(EXTRACTED ENTRIES Opens)

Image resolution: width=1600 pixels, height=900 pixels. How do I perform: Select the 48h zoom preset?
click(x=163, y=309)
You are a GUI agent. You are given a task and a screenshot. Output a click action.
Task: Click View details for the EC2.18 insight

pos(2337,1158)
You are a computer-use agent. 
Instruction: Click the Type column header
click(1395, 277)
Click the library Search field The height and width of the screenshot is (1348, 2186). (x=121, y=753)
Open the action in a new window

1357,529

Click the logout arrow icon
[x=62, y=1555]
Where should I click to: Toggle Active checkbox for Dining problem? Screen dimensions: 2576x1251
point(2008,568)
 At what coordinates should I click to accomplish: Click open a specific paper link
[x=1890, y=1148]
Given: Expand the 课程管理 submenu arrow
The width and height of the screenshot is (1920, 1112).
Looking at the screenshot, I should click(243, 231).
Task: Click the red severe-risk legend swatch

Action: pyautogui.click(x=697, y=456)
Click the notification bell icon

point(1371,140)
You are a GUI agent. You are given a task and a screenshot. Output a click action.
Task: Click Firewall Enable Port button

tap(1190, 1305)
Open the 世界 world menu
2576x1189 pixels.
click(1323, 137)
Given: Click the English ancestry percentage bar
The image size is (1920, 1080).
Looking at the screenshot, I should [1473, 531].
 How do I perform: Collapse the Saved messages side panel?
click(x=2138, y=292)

(EXTRACTED ENTRIES Closes)

WHAT THE TASK REQUIRES
Retype all of the listing exactly, leaving out no line.

RESPONSE BOX
Image resolution: width=1600 pixels, height=900 pixels. How do I perform: Select the 48h zoom preset?
click(x=163, y=309)
You are a GUI agent. You are given a task and a screenshot. Output a click action.
Task: Click View details for the EC2.18 insight

pos(2337,1158)
You are a computer-use agent. 
Instruction: Click the Type column header
click(1395, 277)
Click the library Search field The height and width of the screenshot is (1348, 2186). (x=121, y=753)
Open the action in a new window

1357,529

Click the logout arrow icon
[x=62, y=1555]
Where should I click to: Toggle Active checkbox for Dining problem? Screen dimensions: 2576x1251
point(2008,568)
 At what coordinates should I click to accomplish: Click open a specific paper link
[x=1890, y=1148]
Given: Expand the 课程管理 submenu arrow
The width and height of the screenshot is (1920, 1112).
Looking at the screenshot, I should click(243, 231).
Task: Click the red severe-risk legend swatch

Action: pyautogui.click(x=697, y=456)
Click the notification bell icon

point(1371,140)
You are a GUI agent. You are given a task and a screenshot. Output a click action.
Task: Click Firewall Enable Port button

tap(1190, 1305)
Open the 世界 world menu
2576x1189 pixels.
click(1323, 137)
Given: Click the English ancestry percentage bar
The image size is (1920, 1080).
Looking at the screenshot, I should [1473, 531].
 How do I perform: Collapse the Saved messages side panel?
click(x=2138, y=292)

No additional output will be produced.